### [What the task requires]
Filter the listing below, copying every line in which the word "formatting" appears.

### [Data for this exercise]
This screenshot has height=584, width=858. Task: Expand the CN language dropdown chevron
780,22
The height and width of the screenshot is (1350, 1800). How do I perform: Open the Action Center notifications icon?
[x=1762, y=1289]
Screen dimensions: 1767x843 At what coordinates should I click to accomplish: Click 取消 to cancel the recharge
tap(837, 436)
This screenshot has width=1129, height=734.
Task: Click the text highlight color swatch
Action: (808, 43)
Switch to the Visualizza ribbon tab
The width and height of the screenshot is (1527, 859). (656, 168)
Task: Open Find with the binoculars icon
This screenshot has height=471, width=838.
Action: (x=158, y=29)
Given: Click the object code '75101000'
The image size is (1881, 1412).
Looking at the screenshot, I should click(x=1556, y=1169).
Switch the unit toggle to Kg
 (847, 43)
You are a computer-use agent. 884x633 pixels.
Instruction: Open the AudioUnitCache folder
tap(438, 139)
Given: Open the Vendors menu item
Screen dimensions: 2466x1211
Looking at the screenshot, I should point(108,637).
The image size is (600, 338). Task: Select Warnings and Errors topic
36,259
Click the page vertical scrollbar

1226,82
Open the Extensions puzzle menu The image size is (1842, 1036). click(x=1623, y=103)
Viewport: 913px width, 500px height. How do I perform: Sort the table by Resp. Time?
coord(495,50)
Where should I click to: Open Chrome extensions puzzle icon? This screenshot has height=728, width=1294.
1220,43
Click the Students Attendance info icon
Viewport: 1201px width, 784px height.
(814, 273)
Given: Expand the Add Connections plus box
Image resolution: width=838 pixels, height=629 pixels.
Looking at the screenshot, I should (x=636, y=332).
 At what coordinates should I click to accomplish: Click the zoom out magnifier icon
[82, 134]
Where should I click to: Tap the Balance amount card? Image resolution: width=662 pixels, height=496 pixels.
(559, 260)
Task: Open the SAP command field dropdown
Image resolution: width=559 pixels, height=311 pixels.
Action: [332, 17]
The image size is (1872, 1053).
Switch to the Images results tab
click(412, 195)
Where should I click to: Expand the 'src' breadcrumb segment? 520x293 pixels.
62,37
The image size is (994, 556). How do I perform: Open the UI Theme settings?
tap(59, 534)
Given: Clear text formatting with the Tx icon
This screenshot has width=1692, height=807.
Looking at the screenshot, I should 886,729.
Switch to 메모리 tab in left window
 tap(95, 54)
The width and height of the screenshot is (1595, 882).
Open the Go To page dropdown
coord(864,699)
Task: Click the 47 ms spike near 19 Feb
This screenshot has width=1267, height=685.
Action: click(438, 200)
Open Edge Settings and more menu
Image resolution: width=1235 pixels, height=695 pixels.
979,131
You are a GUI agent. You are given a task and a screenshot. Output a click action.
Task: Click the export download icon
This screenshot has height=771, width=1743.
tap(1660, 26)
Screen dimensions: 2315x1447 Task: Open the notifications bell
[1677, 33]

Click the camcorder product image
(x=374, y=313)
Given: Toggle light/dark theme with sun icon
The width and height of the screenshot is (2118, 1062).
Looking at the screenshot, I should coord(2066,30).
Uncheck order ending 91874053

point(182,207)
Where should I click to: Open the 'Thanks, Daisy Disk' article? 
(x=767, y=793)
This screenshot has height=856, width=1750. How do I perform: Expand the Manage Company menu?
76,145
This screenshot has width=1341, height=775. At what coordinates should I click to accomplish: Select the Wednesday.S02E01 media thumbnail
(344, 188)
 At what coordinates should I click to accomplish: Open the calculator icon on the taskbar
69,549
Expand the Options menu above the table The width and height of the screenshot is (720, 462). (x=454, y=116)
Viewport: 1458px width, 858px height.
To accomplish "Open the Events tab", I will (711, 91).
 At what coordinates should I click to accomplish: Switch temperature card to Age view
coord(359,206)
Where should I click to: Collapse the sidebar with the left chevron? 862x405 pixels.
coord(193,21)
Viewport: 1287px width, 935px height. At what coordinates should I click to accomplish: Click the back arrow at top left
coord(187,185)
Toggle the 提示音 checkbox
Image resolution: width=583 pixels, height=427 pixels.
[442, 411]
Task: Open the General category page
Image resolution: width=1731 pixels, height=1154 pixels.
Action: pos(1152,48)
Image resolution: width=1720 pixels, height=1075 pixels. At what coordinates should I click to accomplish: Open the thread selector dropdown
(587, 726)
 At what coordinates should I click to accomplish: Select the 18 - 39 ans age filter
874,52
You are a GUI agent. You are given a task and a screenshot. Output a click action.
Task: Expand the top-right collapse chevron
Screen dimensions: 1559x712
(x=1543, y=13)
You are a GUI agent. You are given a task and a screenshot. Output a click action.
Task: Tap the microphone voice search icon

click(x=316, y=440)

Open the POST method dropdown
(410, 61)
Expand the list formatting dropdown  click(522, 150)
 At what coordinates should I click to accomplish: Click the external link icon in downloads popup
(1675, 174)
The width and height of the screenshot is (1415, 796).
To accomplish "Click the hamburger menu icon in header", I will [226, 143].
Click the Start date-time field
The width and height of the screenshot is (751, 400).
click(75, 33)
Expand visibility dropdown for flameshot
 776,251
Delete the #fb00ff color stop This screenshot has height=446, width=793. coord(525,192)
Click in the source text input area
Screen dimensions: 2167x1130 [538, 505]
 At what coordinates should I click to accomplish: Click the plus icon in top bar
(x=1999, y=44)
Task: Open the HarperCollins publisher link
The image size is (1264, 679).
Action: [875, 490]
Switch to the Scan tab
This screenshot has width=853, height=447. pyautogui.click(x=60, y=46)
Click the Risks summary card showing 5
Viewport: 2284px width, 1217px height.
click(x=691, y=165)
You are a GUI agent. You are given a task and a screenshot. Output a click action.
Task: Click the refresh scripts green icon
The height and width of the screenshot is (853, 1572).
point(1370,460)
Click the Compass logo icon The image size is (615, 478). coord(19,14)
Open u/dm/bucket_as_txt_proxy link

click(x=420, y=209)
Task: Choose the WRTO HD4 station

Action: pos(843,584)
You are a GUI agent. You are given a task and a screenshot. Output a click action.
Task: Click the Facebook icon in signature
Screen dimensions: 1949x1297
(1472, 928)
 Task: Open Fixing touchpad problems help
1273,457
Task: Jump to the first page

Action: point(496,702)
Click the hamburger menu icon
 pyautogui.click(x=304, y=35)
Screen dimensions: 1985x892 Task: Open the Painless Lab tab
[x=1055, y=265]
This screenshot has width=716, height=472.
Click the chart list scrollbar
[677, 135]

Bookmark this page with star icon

### [Response below]
Given: Clear text formatting with the Tx icon
Expand the list formatting dropdown  click(522, 150)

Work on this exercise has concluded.